Job 1:
Answer these questions about the thread on rounding and storing money amounts:
(a) By what power of ten does one reply suggest multiplying a monetary amount before storing it as a long integer?
(b) Which two SQL Server data types are first recommended in place of float for a price?
(c) Which number is said to be impossible to represent perfectly?

>> START Document extract

In the specific example you give, you need to first get the 4 decimal precision number and put it in a BigDecimal or Decimal(19,4) as the case may be, and then further round it to 2 decimal precision. Then (if you are rounding up) you will get the result you want.
Use BigDecimal. Float is not an approciate type to represent money. It will handle the rounding properly. Float will always produce rounding errors.
For storing monetary amounts floating point values are not the way to go. From your description I would probably handle amounts as long integers with as value the monetary amount multiplied by 10^5 as database storage format.
You need to be able to handle calculations with amounts that do not loose precision, so here again floating point is not the way to go. If the total sums between debit and credit are off by 1 cent in a ledger, the ledger fails in the eyes of financial people, so make sure your software operates in their problem domain, not yours. If you can not use existing classes for monetary amounts, you need to build your own class that works with amount * 10^5 and formats according to the precision wanted only for input and output purposes.
Don't use the float datatype for
price. You should use "Money" or
"SmallMoney".
Here's a reference for [MS SQL
DataTypes][1].
[1]:
http://webcoder.info/reference/MSSQLDataTypes.html
Correction: Use Decimal(19,4)
Thanks Yishai.
I think I see the problem.
10.8601 cannot be represented perfectly, and so while the rounding to 13575.125 works OK it's difficult to get it to round to .13 because adding 0.005 just doesn't quite get there. And to make matters worse, 0.005 doesn't have an exact representation either, so you end up just slightly short of 0.13.
Your choices are then to either round twice, once to three digits and then once to 2, or do a better calculation to start with. Using long or a high precision format, scale by 1000 to get *.125 to *125. Do the rounding using precise integers.

>> END Document extract
>> START Dataset extract

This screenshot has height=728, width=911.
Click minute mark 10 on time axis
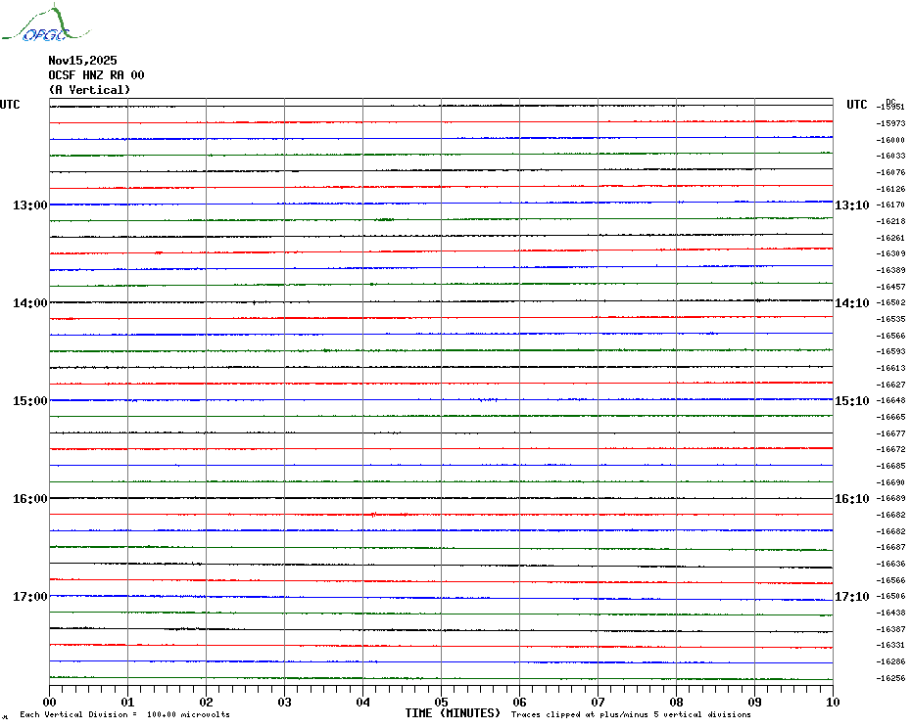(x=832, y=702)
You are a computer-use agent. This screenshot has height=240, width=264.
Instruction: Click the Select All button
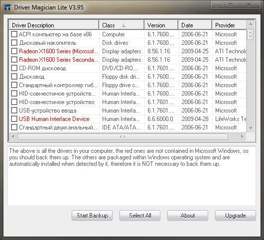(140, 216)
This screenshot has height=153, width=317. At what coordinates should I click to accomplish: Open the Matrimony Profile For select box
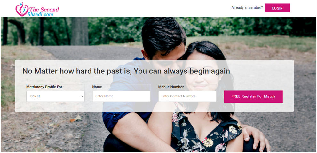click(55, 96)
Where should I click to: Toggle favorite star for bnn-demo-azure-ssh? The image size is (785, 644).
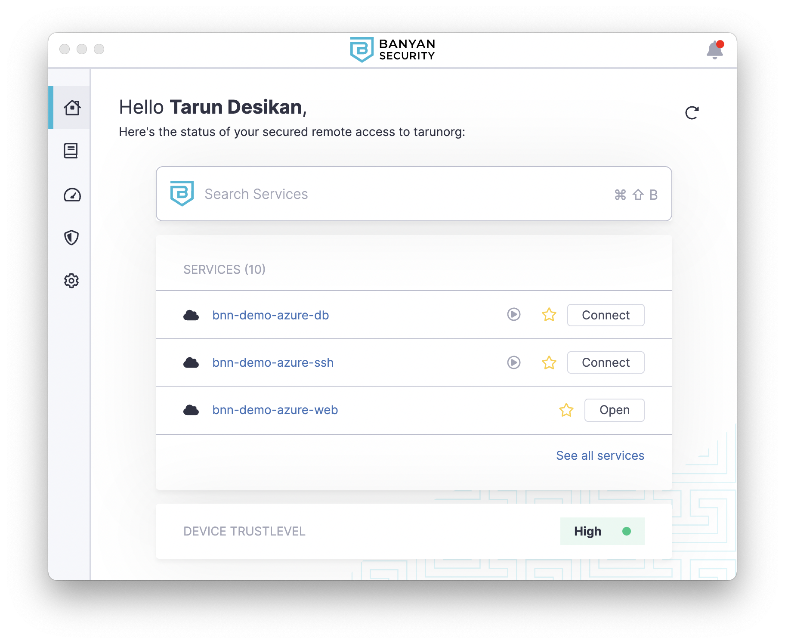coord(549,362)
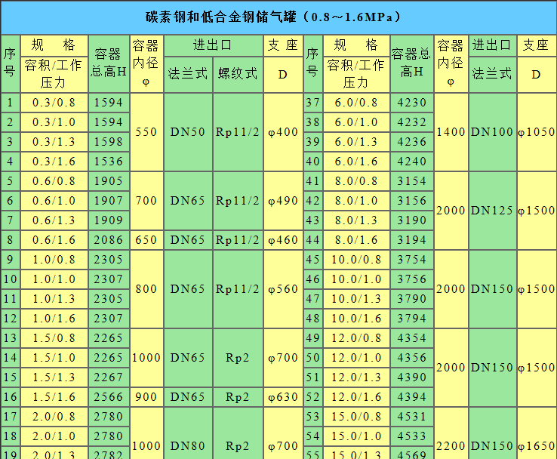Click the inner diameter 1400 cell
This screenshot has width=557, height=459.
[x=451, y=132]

>> END Dataset extract

Job 2:
Transcribe the lines of the entries above, starting with the line containing "This screenshot has height=153, width=317." and going on through the end of the entries. Leave out the pictures.

Written reply 1:
(a) 10^5
(b) Money and SmallMoney
(c) 10.8601

Written reply 2:
This screenshot has height=153, width=317. At what coordinates should I click to accomplish: Open the Matrimony Profile For select box
click(55, 96)
Where should I click to: Toggle favorite star for bnn-demo-azure-ssh? The image size is (785, 644).
coord(549,362)
Click the inner diameter 1400 cell
This screenshot has width=557, height=459.
[x=451, y=132]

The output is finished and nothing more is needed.